The purpose of this paper is to explore the controversy of the changing of Italy’s policy on asylum over the time of Italy introducing the 1951 Geneva Convention implications. From that time till present day, Italy has went through a variety of different events and governments each influencing the policy during each respected time. One main event was the turn around of Italy being a country that was emigration to a country of immigration. This particular event started the reform for a new policy in regards towards such issues as asylum. Now with current world events, Italy is in the forefront of controversy, putting its open-ended policy in to question by the public eye.

Throughout my research, I was able to find various articles regarding the different standpoints of the changing of Italy’s asylum policy. The study of this issue has been a part of an ongoing discussion of what is going to happen with the open-endedness of the policy and current geographical events also happening are playing a major role in this. As a result, finding information about this issue was both straightforward and difficult. The fundamentals of the research were found through previous studies over Italy’s standpoint from the 1951 Geneva Convention until more recent times, 1990’s.

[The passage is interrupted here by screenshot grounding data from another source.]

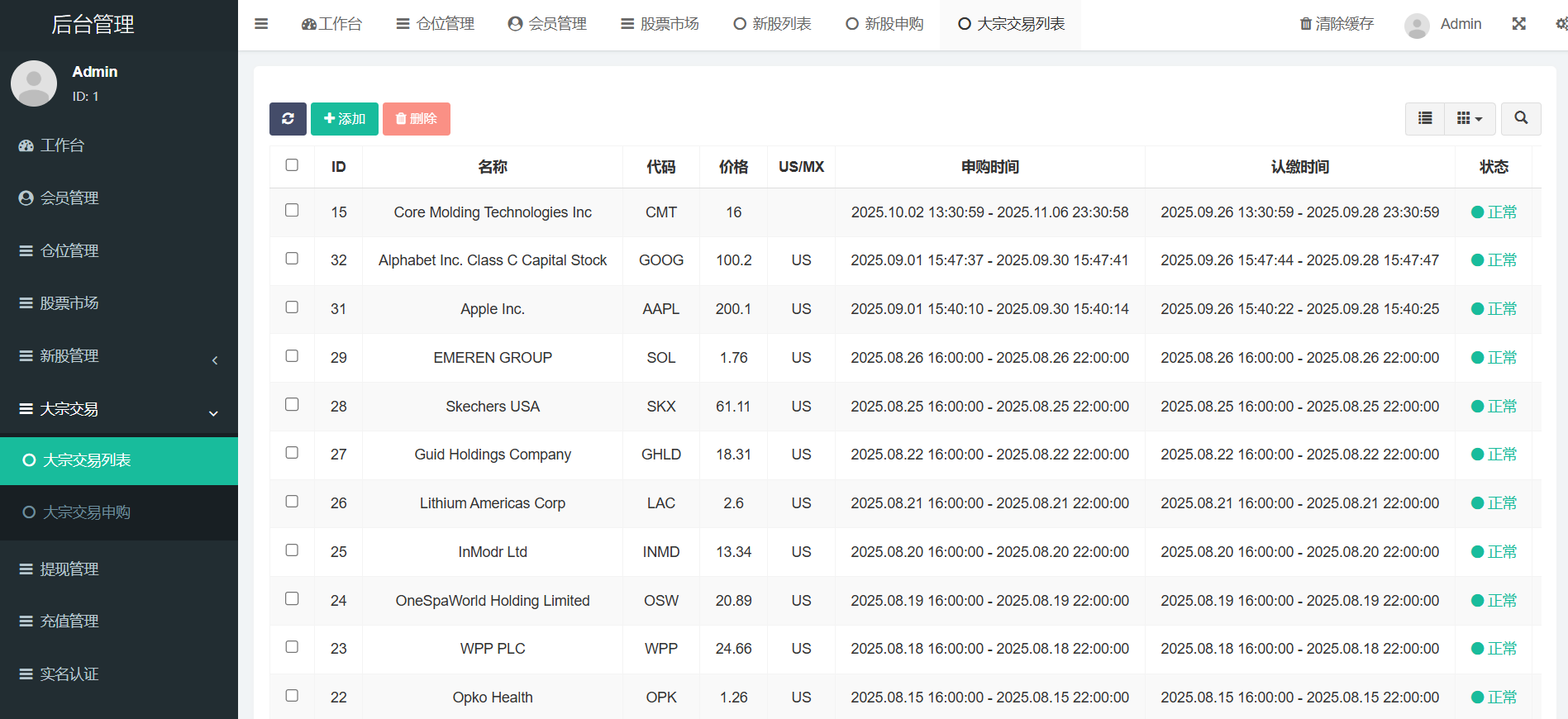Click the fullscreen toggle icon
This screenshot has height=719, width=1568.
point(1518,24)
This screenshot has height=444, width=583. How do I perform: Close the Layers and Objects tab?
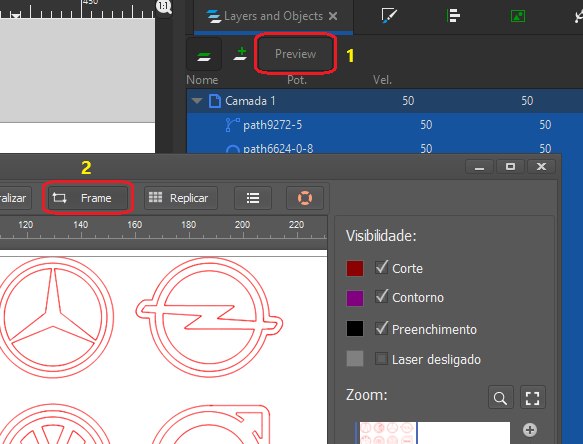pyautogui.click(x=333, y=16)
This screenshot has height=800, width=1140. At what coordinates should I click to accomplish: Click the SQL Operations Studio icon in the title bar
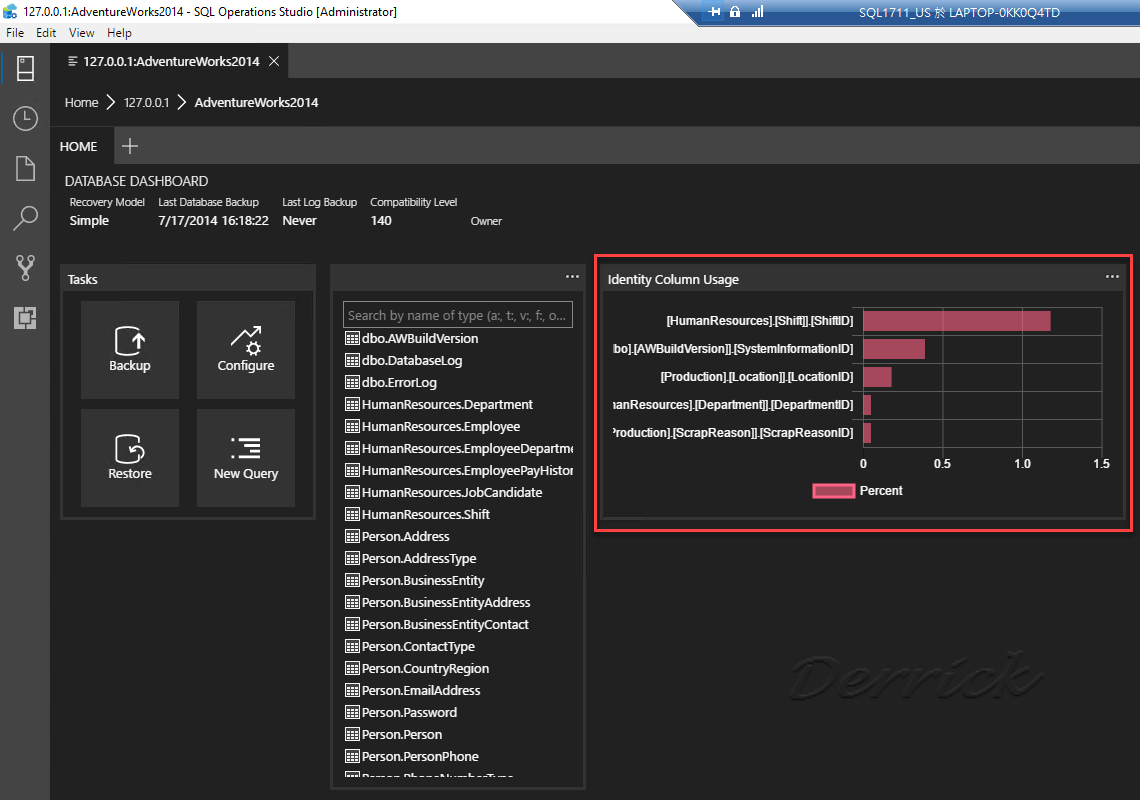pos(9,11)
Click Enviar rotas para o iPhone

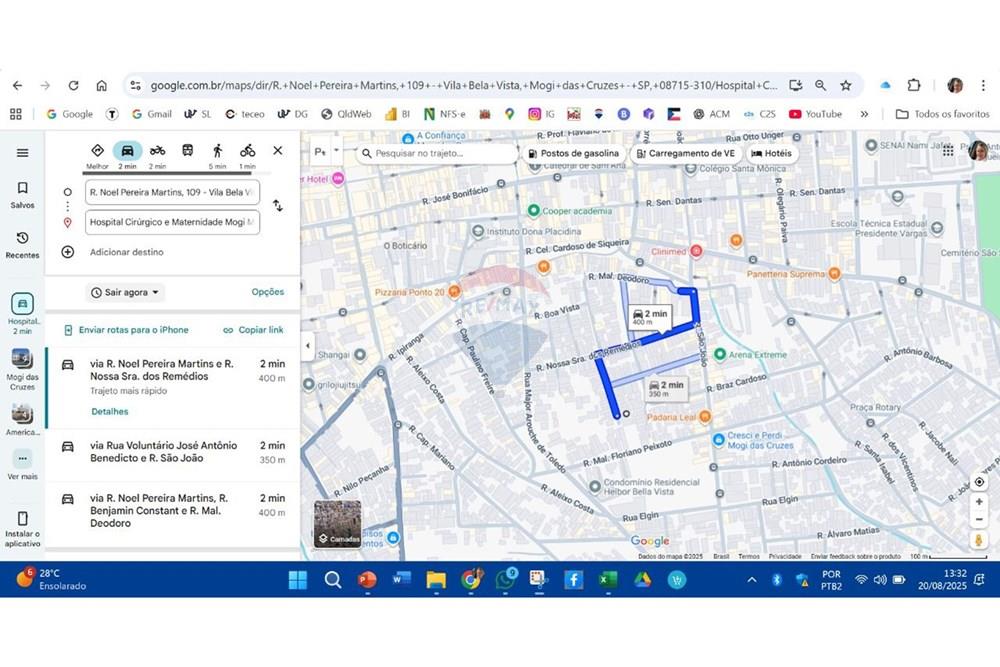tap(125, 330)
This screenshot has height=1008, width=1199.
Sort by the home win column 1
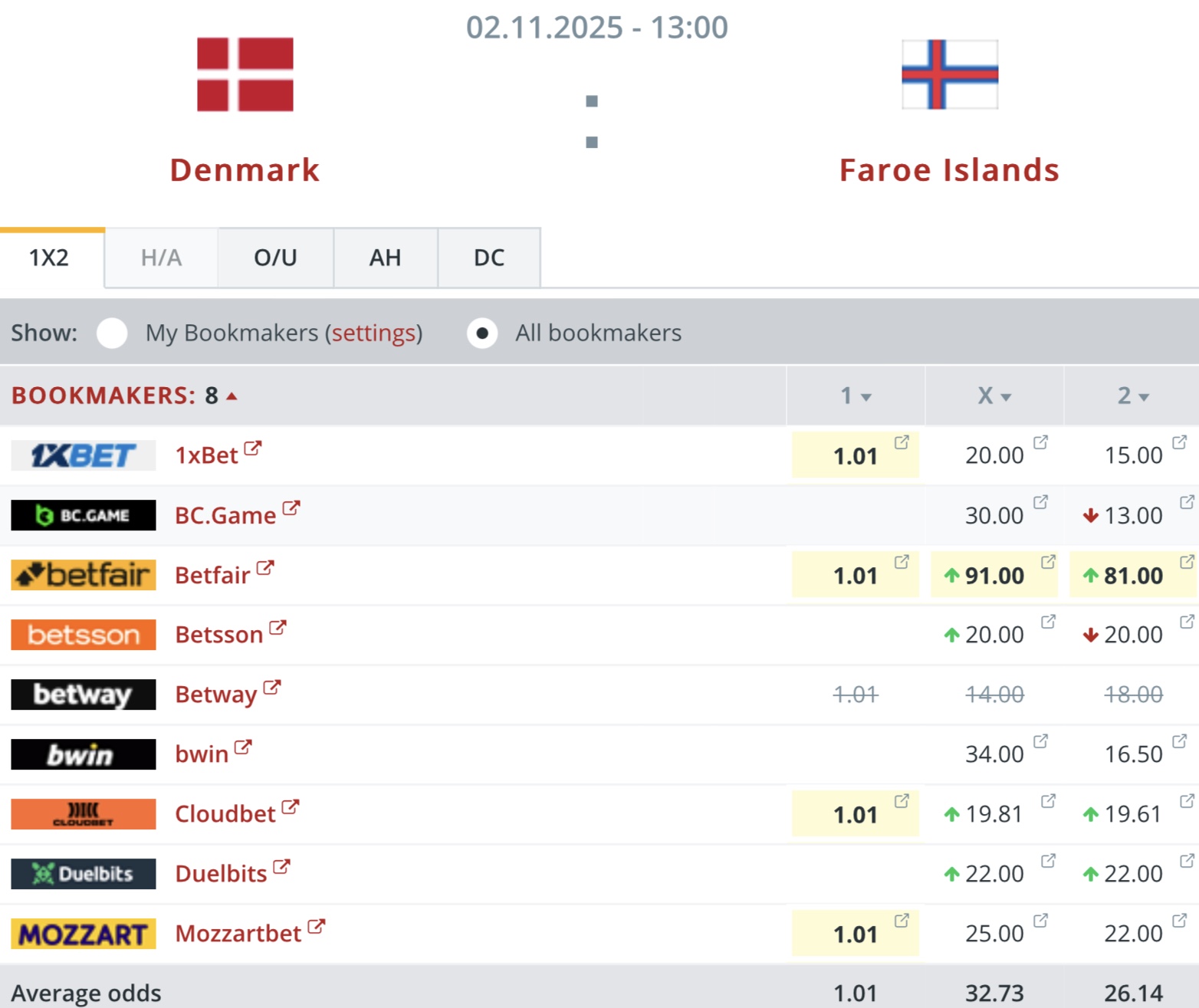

For information regarding contemporary issues, I used reliable news articles and interviews of persons that experienced these issues firsthand. My findings supported the inconsistency of the policy and helped with the understanding of how Italy is treating current events it’s a part of.

In recent times, Italy has gone and is still continuing to go through a phenomenon of mass influx of migrants. Until the 1980’s Italy was known for being a country of emigrating, as Italians were leaving for the Americas pre World War II and then other countries of Europe post World War II (Vincenzi. Italy: A Newcomer with a Positive Attitude?). To fill the empty jobs of the now leaving Italians, immigrants have capitalized on this notion and now are coming in large numbers. The influx of immigrants has affected the policies of foreign migration, including those seeking asylum from countries of war and being persecuted under the definition of a refugee. When talking about such issues such as Italy’s asylum policy, the definitions of certain terms must be clarified for further analysis. According to the United Nations High Commission of Refugees, the official definition of a refugee is a person who "A person who owing to a well-founded fear of being persecuted for reasons of race, religion, nationality, membership of a particular social group or political opinion, is outside the country of his nationality and is unable or, owing to such fear, is unwilling to avail himself of the protection of that country…” this definition was set in 1980 and used the foundation of the 1951 Geneva Convention recognition of a refugee, article 1(Hatton. European Asylum Policy). Anyone coming for anything different is simply an immigrant. Also an asylum seeker is someone who is seeking international protection but whose claim for refugee status has not been determined.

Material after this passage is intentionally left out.